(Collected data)
*** Block opens ***

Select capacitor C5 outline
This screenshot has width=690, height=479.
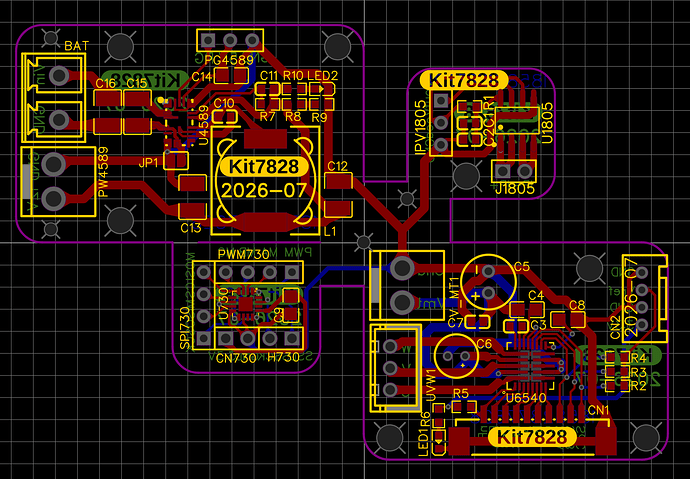click(x=488, y=282)
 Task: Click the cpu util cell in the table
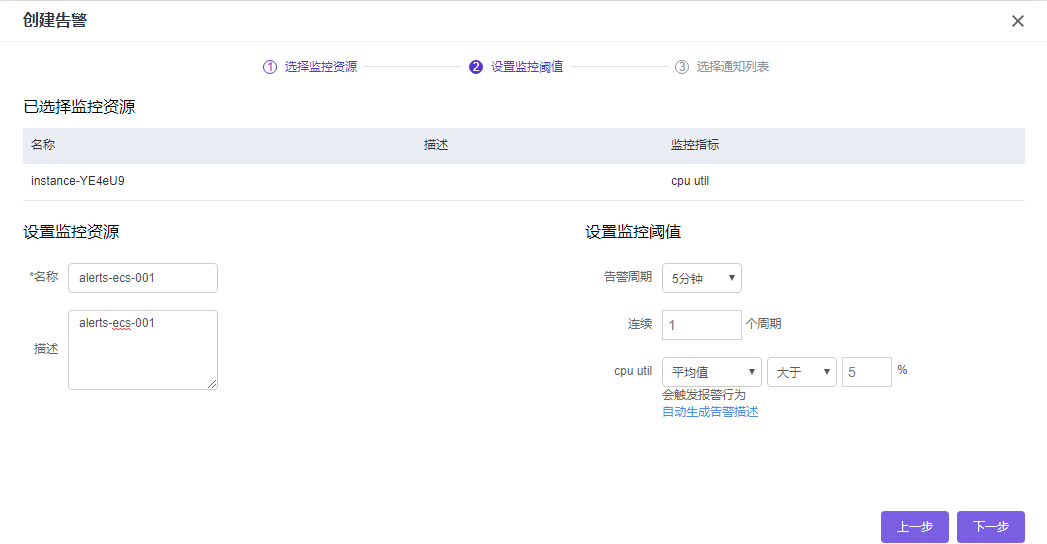(x=690, y=182)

*** Block closes ***

## WHAT TO DO:
Extract exactly the lines above from the line containing "This screenshot has width=690, height=479." through the last one, both ends included, but not the pictures.

## WRITTEN ANSWER:
This screenshot has width=690, height=479.
click(x=488, y=282)
 Task: Click the cpu util cell in the table
(x=690, y=182)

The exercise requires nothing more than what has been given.